*What you will do:* Write a continuation of the Bakken break-even cost text, picking up right after its final sentence.

*Text:*
Thursday, December 11, 2014

Breaking Down The Bakken Based On Break-Even Costs -- December 11, 2014


December 27, 2014: see also this "heat map."

Later, 5:59 p.m. CT: I provided a map of the areas mentioned at another source with regard to break-even areas in the Bakken. It was my rough guess. It turns out another recent source, and a very good source, is an article by Michael Filloon over at SeekingAlpha. The biggest help was the "West Nesson" area. My map is still a good first approximation, especially if you overlay Filloon's map on mine with regard to the "West Nesson" which is a pretty vague term to begin with. A big "thank you" to a reader for pointing this article out to me; I had seen it; can't remember if I linked it. But now you have it.

Original Post
I assume there are factual and typographical errors in this post. Feedback is welcome.

In an earlier post, a source broke the North Dakota/Montana Bakken into several areas based on break-even prices. A reader asked if I would provide a map of the various areas. I might do a map later on if I get some feedback on my "definitions" of the areas mentioned. There are as many "areas" as there are analysts, operators, mapmakers, geologists, and people like me trying to delineate the Bakken.

*Element and text position entries:*
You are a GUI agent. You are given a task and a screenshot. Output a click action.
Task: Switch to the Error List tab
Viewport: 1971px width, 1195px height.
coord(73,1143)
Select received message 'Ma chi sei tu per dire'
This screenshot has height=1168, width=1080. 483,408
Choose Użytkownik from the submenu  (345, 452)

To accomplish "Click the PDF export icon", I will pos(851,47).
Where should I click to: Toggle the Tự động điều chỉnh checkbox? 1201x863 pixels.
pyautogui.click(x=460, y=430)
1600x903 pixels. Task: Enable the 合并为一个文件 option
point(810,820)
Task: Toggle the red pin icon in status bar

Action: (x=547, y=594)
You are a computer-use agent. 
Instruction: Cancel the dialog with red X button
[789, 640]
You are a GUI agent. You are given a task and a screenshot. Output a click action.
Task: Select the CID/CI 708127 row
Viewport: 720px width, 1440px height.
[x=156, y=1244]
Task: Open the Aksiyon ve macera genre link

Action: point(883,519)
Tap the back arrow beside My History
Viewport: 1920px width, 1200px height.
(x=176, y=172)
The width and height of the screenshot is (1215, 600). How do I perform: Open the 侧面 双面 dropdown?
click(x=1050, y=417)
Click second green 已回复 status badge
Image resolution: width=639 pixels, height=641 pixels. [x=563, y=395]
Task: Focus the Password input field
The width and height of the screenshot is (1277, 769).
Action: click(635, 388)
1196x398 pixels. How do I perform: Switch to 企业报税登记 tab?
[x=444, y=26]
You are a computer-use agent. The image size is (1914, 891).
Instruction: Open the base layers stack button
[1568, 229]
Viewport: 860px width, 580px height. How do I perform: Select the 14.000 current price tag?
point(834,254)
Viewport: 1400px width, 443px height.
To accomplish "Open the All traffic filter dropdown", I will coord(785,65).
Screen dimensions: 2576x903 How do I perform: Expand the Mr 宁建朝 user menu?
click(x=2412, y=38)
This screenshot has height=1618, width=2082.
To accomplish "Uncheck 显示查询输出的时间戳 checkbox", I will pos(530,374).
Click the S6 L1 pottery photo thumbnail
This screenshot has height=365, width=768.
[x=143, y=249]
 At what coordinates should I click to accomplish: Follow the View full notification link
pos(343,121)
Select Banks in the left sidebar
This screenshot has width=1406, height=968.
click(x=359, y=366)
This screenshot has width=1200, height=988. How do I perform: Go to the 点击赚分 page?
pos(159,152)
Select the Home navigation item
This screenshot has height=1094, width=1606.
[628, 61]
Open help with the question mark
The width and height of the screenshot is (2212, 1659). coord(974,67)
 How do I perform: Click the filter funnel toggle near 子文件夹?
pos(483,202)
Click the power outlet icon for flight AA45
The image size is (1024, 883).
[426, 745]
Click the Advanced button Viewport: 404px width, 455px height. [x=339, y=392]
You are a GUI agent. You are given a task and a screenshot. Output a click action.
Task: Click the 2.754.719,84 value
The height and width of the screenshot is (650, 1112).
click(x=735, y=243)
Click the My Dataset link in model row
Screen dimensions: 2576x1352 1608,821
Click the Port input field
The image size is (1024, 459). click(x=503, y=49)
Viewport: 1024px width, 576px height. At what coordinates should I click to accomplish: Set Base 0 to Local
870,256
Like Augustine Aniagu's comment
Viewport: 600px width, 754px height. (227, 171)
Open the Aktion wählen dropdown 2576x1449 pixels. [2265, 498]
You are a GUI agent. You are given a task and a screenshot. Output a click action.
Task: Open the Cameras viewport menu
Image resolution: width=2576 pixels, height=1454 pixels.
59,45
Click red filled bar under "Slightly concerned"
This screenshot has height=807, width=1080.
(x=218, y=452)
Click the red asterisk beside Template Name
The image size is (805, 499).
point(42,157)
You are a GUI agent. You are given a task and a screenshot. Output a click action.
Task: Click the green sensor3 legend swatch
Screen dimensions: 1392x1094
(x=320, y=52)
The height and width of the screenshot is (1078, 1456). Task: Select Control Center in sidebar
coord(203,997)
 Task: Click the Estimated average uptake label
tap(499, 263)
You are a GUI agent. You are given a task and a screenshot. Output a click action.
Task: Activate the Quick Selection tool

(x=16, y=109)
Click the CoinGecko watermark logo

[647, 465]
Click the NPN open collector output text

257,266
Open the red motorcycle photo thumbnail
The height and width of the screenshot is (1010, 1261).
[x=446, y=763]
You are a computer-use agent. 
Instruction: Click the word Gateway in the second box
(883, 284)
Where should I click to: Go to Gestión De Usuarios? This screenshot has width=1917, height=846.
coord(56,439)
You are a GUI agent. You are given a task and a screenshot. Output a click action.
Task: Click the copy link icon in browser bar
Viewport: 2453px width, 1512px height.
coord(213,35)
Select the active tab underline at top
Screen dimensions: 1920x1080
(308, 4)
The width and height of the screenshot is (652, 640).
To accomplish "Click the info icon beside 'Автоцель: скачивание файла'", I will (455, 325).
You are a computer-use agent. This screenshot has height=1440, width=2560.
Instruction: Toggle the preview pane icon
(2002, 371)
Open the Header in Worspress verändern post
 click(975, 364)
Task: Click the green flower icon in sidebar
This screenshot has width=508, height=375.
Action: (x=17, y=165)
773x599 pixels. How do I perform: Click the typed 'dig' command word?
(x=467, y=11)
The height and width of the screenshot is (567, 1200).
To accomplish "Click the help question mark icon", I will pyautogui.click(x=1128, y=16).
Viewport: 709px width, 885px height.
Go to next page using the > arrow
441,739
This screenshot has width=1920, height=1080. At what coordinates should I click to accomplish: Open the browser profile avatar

*Expected answer:*
The blog has any number of stand-alone posts and any number of links to presentations with various maps delineating the Bakken. One such post, as an example, might be the Hess prospects.

With regard to the Bakken broken down by break-even costs, these are my initial impressions. Again, I am looking for feedback to correct big errors and feedback to further refine areas that are generally correct. 

In bold are the areas of the Bakken that the source at the linked post named. The sites are listed in the order they were provided at the linked site. My comments follow each named area, but I need help on a couple of the areas (see below):

2. Parshall - 1. Sanish: see the Parshall oil field (EOG) and the Sanish oil field (Whiting) on the GIS map server (which, if clicked on, might open a new window in your browser)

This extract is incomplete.